PR: I'm in over 20 restaurants. I think it's a valid art form. I think selfishly, when I invest in places in Los Angeles, it makes my town better, and it makes my life better because I get to go there and I really love it.
TO: You've written for the sitcom Coach and created Everybody Loves Raymond. How did you get into the food television racket?
PR: We did an episode of Raymond in Italy that changed my life. Because I saw it change Ray Romano's life. He didn't want to go to Italy, and I convinced him to go. I told him we should go there and shoot an episode about a guy who doesn't want to go, and have his life transformed by the magic of travel. What I saw happened to the character I wrote, I saw happen to the person. I saw him light up! He got woke! I thought there's no greater kick than turning people on to what you love. And I thought right then and there—and this was the year 2000—I wanted to do this for other people.
TO: And that's how you sold the show to execs.
PR: The way I sold the show was a one-line pitch: I'm exactly like Anthony Bourdain if he was afraid of everything.
TO: Are you really afraid of everything?
PR: I am the normal guy who sits on the couch and watches Bourdain and thinks: "He's amazing, I'm never doing that." I feel like maybe there's a few more people out there like me who's watching and living vicariously. I want to get them to travel. Two-thirds of Americans don't have a passport. I think if they look at me and say: "If that putz can go outside, maybe I can too."
TO: So you had to get over some hesitation and fear to do this show. It's almost like Netflix is paying for your therapy.
PR: That's the greatest byproduct of the show for me. It's me growing as a human being. You're 100-percent right. It's conversion therapy, where I'm converting into somebody who tries thing. I started from a place of, "please if I'm not flying first class, I can't possibly go." I'm changing into someone who's dealing with real life and real people now. The absolute best part of the show are the people I meet, people who are truly brave and wonderful and great. And when you're around such people, it makes you better. The whole show could be seen as my therapy.
TO: Those people you encounter—you say they are the best part of the show—is there one question they ask about the country you're from?
PR: You think you're gonna be a laughing stock, but the world is so connected now. They have their phones, they get the same CNN alerts that we get. They know everything when we know it, and they feel the same way: Totally scared, totally terrified, maybe a little more scared if they lived closer to Russia. Nobody is laughing, nobody is doing anything but feeling the same things that most of us are feeling.
TO: How do you assuage their fears?
PR: I can't! You know what assuages my fear? It's that most people, from what I've found, are so much better than their government. And that makes me feel better.
TO: I just finished watching the Thailand episode. On two separate occasions, you said a dish was one of the best things you've ever eaten. Now that you've traveled the world with your shows, can you definitely say what is the legitimate best thing you've ever eaten?

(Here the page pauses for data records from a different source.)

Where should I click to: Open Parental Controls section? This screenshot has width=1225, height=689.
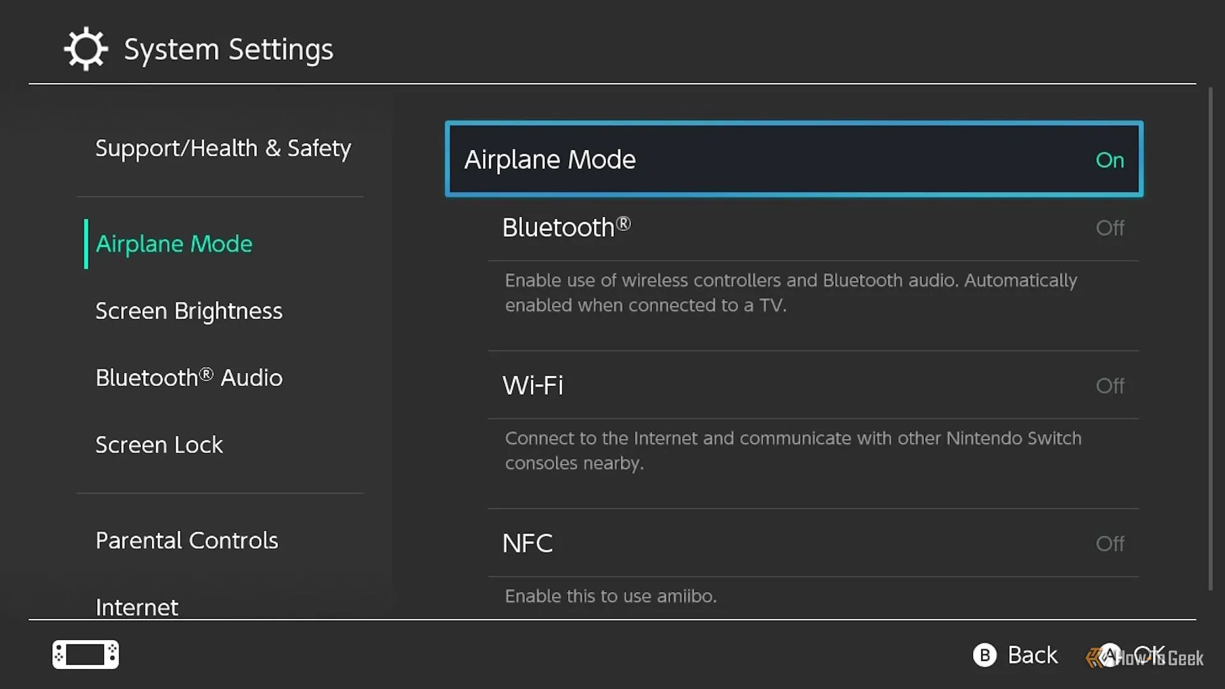click(187, 540)
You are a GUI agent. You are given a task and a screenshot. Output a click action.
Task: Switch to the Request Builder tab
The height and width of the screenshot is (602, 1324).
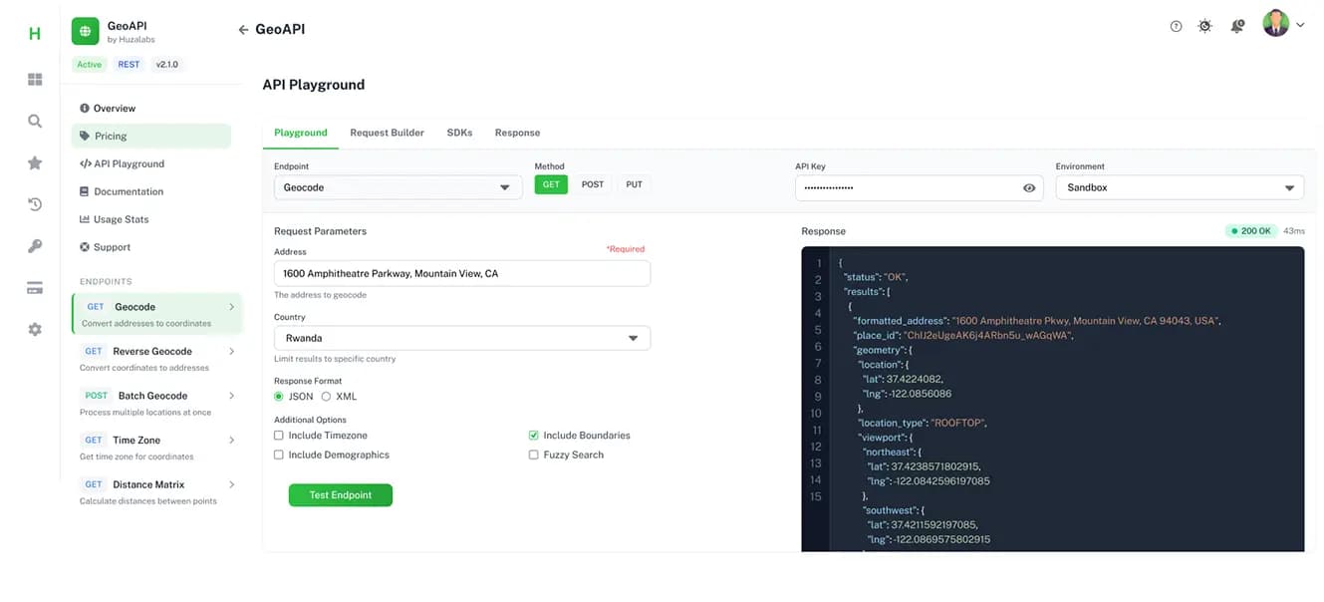(387, 133)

PR: It's like trying to pick the best movie. There's lots of amazing movies and they do different things to you. There's no better movie than The Godfather I or II. But what about Casablanca? That's the best movie too. There's many foods, you don't have to pick just one. That crab omelet is one of the best things I've ever ate. That khao soi in Chiang Mai is one of the best things I've ever ate. A Nathan's hot dog is one of the best things I've ever ate. I'm thrilled with so many foods and so many cultures and so many flavors, I celebrate all of it. And it's not just for me. This is what I'm trying to get out there—it's for you. You literally don't know what you're missing.
Full disclosure: The author of this post has directed a film that's currently streaming on Netlix, but is wholly independent from the production of Somebody Feed Phil.